# Requirements
1. For each statement about the passage on solar photovoltaics, answer yes or no depending on whether the passage agrees with it, and quote the passage's exact words that decide it. (a) Photovoltaic modules were first mass-produced in 2000. (b) Once installed, a PV system generates greenhouse gas emissions while it operates. (c) Panel prices dropped by a factor of 10 between 2004 and 2011.
2. Please print everything in the passage on solar photovoltaics from "Photovoltaic systems have" down to "over the 2010s.", word for word.

Photovoltaic technology helps to mitigate climate change because it emits much less carbon dioxide than fossil fuels. Solar PV has specific advantages as an energy source: once installed, its operation does not generate any pollution or any greenhouse gas emissions; it shows scalability in respect of power needs and silicon has large availability in the Earth's crust, although other materials required in PV system manufacture such as silver may constrain further growth in the technology. Other major constraints identified include competition for land use. The use of PV as a main source requires energy storage systems or global distribution by high-voltage direct current power lines causing additional costs, and also has a number of other specific disadvantages such as variable power generation which have to be balanced. Production and installation does cause some pollution and greenhouse gas emissions, though only a fraction of the emissions caused by fossil fuels.
Photovoltaic systems have long been used in specialized applications as stand-alone installations and grid-connected PV systems have been in use since the 1990s. Photovoltaic modules were first mass-produced in 2000, when the German government funded a one hundred thousand roof program. Decreasing costs has allowed PV to grow as an energy source. This has been partially driven by massive Chinese government investment in developing solar production capacity since 2000, and achieving economies of scale. Improvements in manufacturing technology and efficiency have also led to decreasing costs. Net metering and financial incentives, such as preferential feed-in tariffs for solar-generated electricity, have supported solar PV installations in many countries. Panel prices dropped by a factor of 4 between 2004 and 2011. Module prices dropped by about 90% over the 2010s.

# Data extract
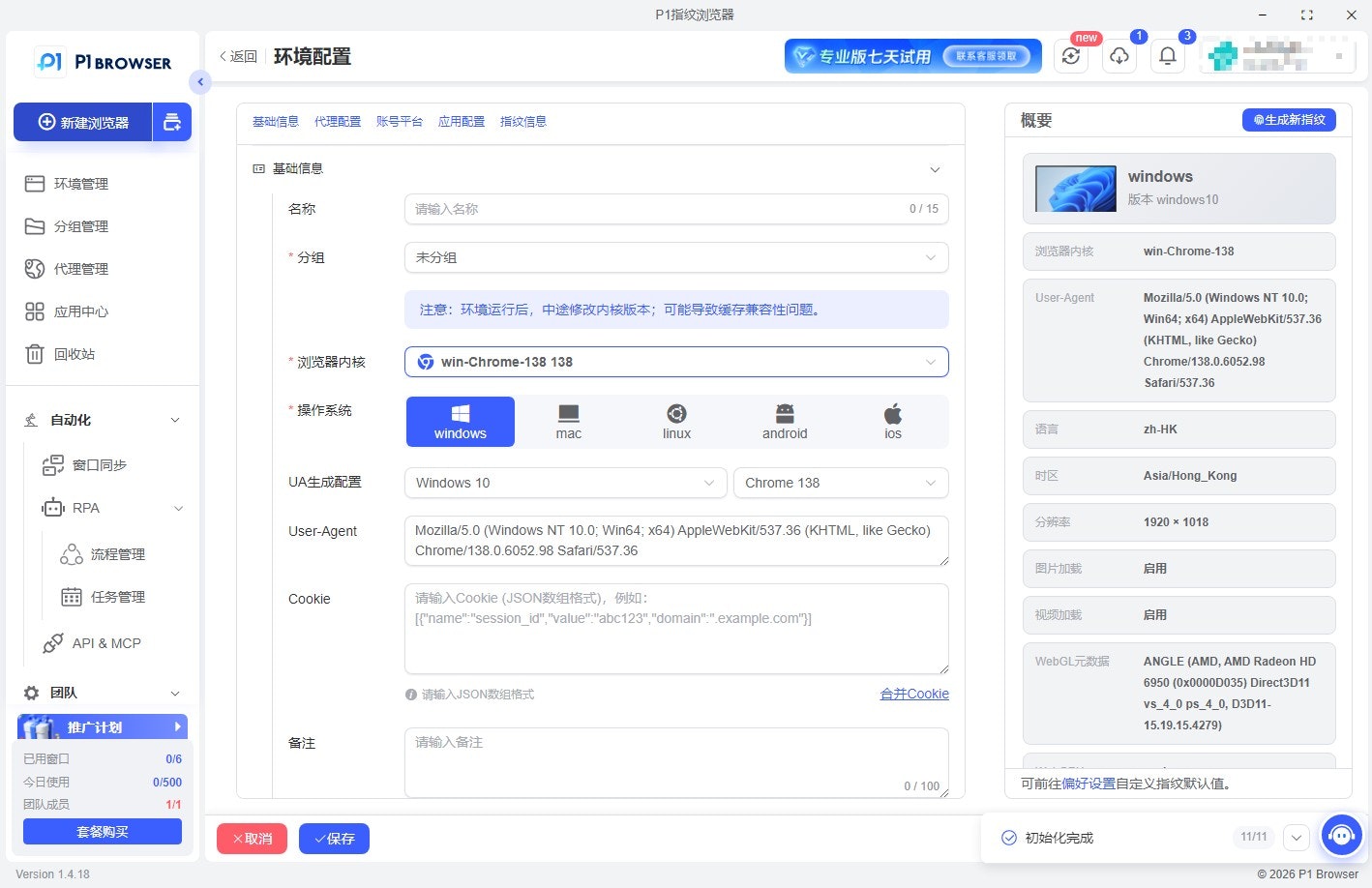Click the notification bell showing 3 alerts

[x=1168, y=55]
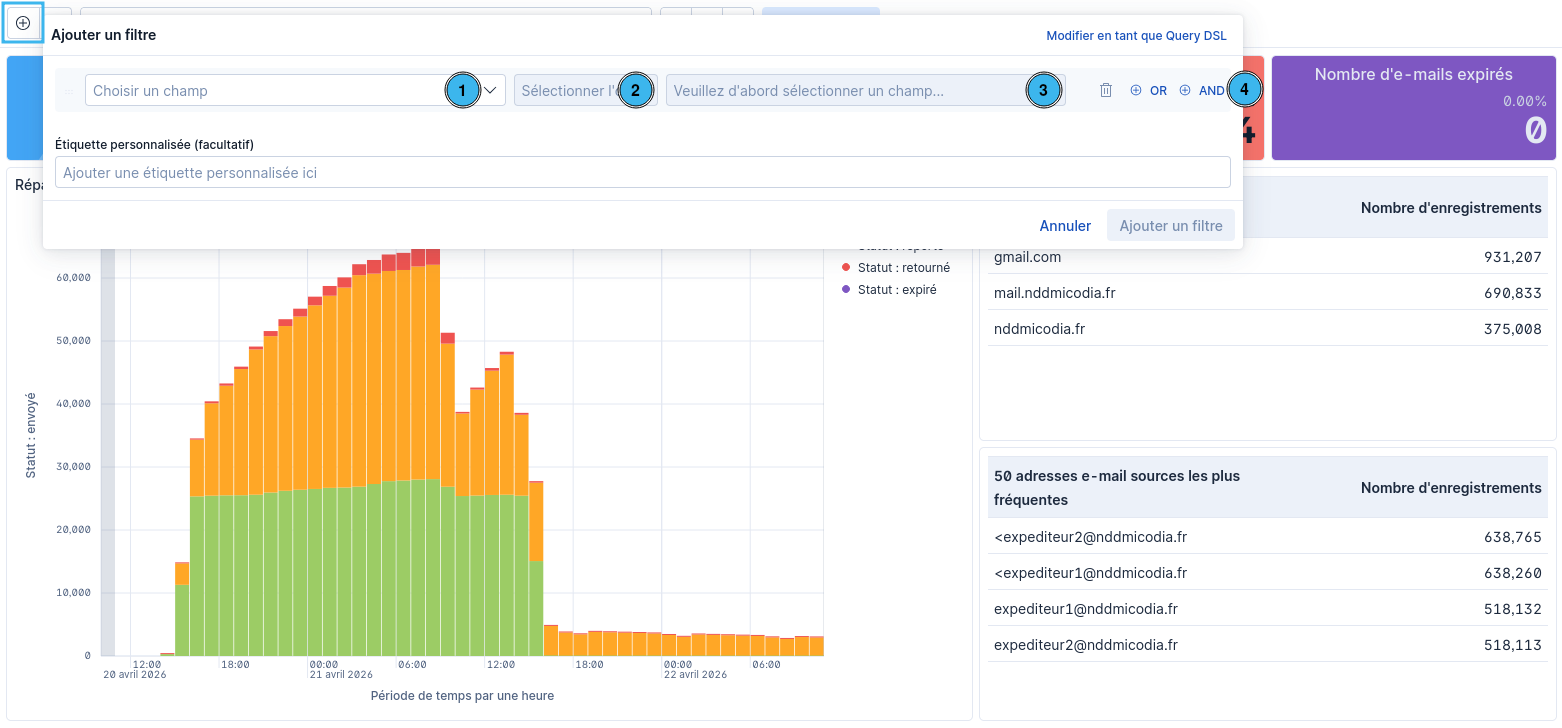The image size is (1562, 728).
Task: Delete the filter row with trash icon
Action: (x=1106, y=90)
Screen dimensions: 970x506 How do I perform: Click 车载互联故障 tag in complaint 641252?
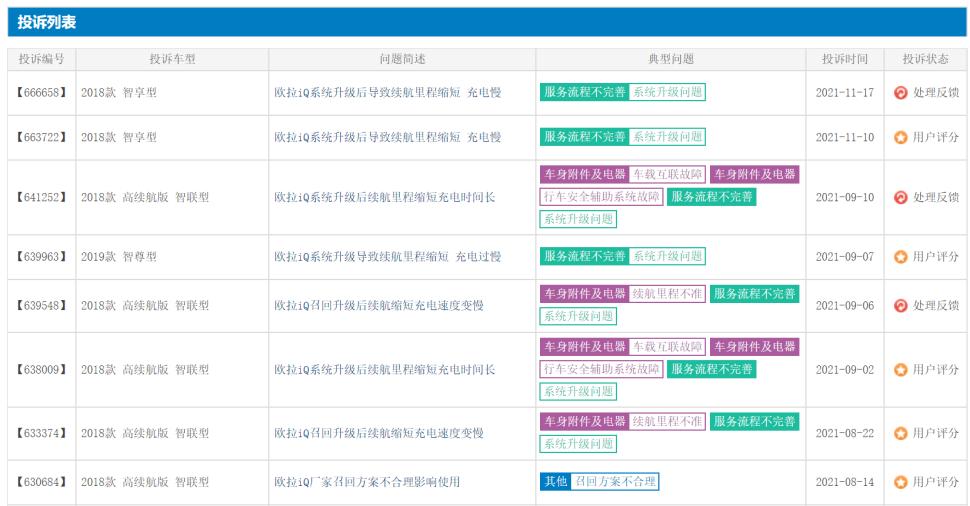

# Solved problems
1.
(a) Yes: "Photovoltaic modules were first mass-produced in 2000"
(b) No: "once installed, its operation does not generate any pollution or any greenhouse gas emissions"
(c) No: "Panel prices dropped by a factor of 4 between 2004 and 2011"

2.
Photovoltaic systems have long been used in specialized applications as stand-alone installations and grid-connected PV systems have been in use since the 1990s. Photovoltaic modules were first mass-produced in 2000, when the German government funded a one hundred thousand roof program. Decreasing costs has allowed PV to grow as an energy source. This has been partially driven by massive Chinese government investment in developing solar production capacity since 2000, and achieving economies of scale. Improvements in manufacturing technology and efficiency have also led to decreasing costs. Net metering and financial incentives, such as preferential feed-in tariffs for solar-generated electricity, have supported solar PV installations in many countries. Panel prices dropped by a factor of 4 between 2004 and 2011. Module prices dropped by about 90% over the 2010s.